ARTIFICIAL INTELLIGENCE PROJECT PORTFOLIO
- What is Sentiment Analysis?
Sentiment is a thought or view or opinion of a person related to a topic or an object. “Sentiment analysis which is also known as opinion mining refers to the use of natural language processing, text analysis and computational linguistics to identify and extract subjective information in source materials .” [1] It is a form of Artificial Intelligence technique, as it automates the process of classification of sentiments of unstructured text. This leads to the reduction of human efforts for the evaluation of the sentiments of a text provided. One of the set of documents used for determining “polarity” about specific objects is online movie reviews. Sentiment Analysis is a text classification technique which primarily determines the binary polarity (positive or negative) of a document or determines the opinion of a speaker or a writer with respect to the topic as shown in Fig 1. It is very helpful in the survey of the trends of public opinion in social media for marketing purposes.
Text classification based on sentiment is more challenging as compared to text classification based on topic. Using the large movie reviews dataset of Internet Movie Database (IMDB) [2] [3], I have focused on two possible categories for classification - positive and negative using three machine learning techniques namely Multinomial Naive Bayes, Support Vector Machine, and Logistic Regression (Max Entropy). I have further evaluated their performance to classify the movie reviews based on sentiment. Additionally, I have compared the techniques based on accuracy, recall and f1-score. I have successfully achieved better accuracy (approximately 91%) that is better than results mentioned in [4] by parameter tuning and variations in features.
Fig. 1 Sentiment Analysis : Positive or Negative? [17]
- Why Sentiment Analysis is Important?
Sentiment Analysis and Artificial Intelligence
Overall, Sentiment Analysis acts as an Artificial Intelligence technique to incorporate human psychological knowledge into machines in order to train them to automatically identify the type of emotions in a text[ 12]. Various areas where this technique can be applied are mass opinion estimation , psychiatric treatment, corporate reputation measurement, political orientation categorization, stock market prediction, customer preference study, public opinion study and so on[ 12].

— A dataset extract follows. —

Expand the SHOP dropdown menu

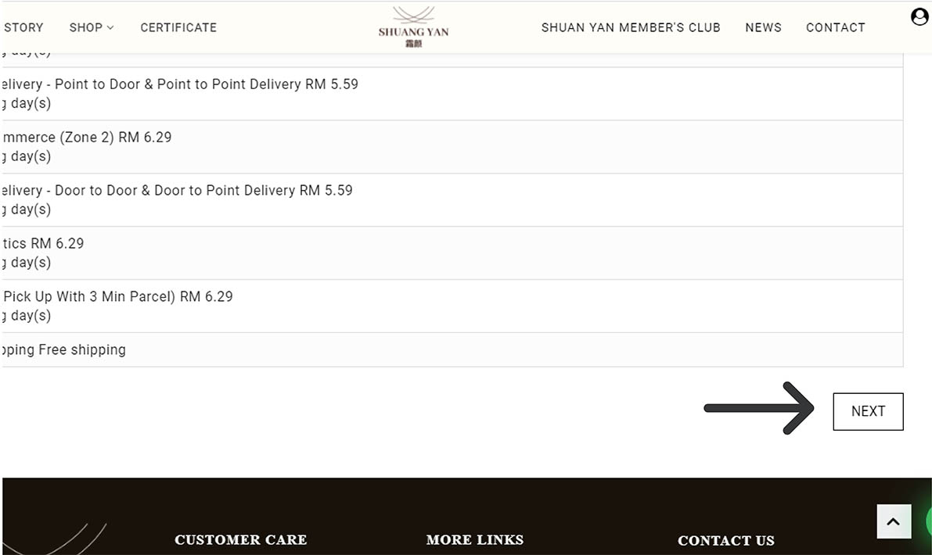click(91, 27)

Fig. 2 Brand Monitoring in Social Media - Application of Sentiment Analysis [16]
- My Work
Viewing at the wide range of applications of sentiment classification, I performed an analysis of sentiment classification on large dataset of Internet Movie Database (IMDB) [2] [3] movie reviews, using three machine learning techniques (supervised classification techniques) - Multinomial Naive Bayes, Linear Support Vector Machine, and Logistic Regression (Max Entropy). I also evaluated and compared the techniques based on precision, recall, f1-score, accuracy, and confusion matrix. I further experimented and improved the accuracy using combination of features such as unigrams and bigrams, and parameter tuning such as using sublinear TF for vector transformations.
- Related Work
When I was researching about this topic, I found a technical paper named “Thumbs up? Sentiment Classification using Machine Learning Techniques” a good start point to learn about text classification based on sentiments. The authors have experimented and evaluated the effectiveness of the machine learning techniques to classify based on sentiments. They have also mentioned that sentiment classification is more challenging as compared to traditional topic based classification problems as the machine learning techniques gave less accuracy for sentiment classification. However, the authors used a small corpus consisting of just 752 negative and 1301 positive reviews. Datasets of their work is available here. I also read through papers named “Machine Learning approaches to Sentiment Analysis using Dutch Netlog Corpus” and “Sentiment Classification using Machine Learning Techniques”.
- Movie Review DataSet
I have used a large movie review dataset of Internet Movie Database (IMDB) [2] [3]. This dataset was collected and labelled by authors of the paper “Learning Word Vectors for Sentiment Analysis”(ACL 2011) [bib]. This dataset consists of movie reviews along with their binary sentiment polarity labels. It contains 50,000 movie reviews split into 25,000 training data (12,500 positive reviews and 12,500 negative reviews) and 25,000 test data (12,500 positive reviews and 12,500 negative reviews). In the entire collection, authors have not used more than 30 reviews for any given movie as reviews of same movie tend to have correlated ratings. Further, training and test set contains a disjoint set of movies. Thus, performance cannot be increased by memorizing movie-unique terms and their associated labels. In the manually labeled dataset, a review having a score less or equal to 4 out of total of 10 is assigned a negative label and a review having score of greater than equal to 7 out of total of 10 is assigned a positive label. Thus reviews with more neutral ratings are not included in the train/test sets.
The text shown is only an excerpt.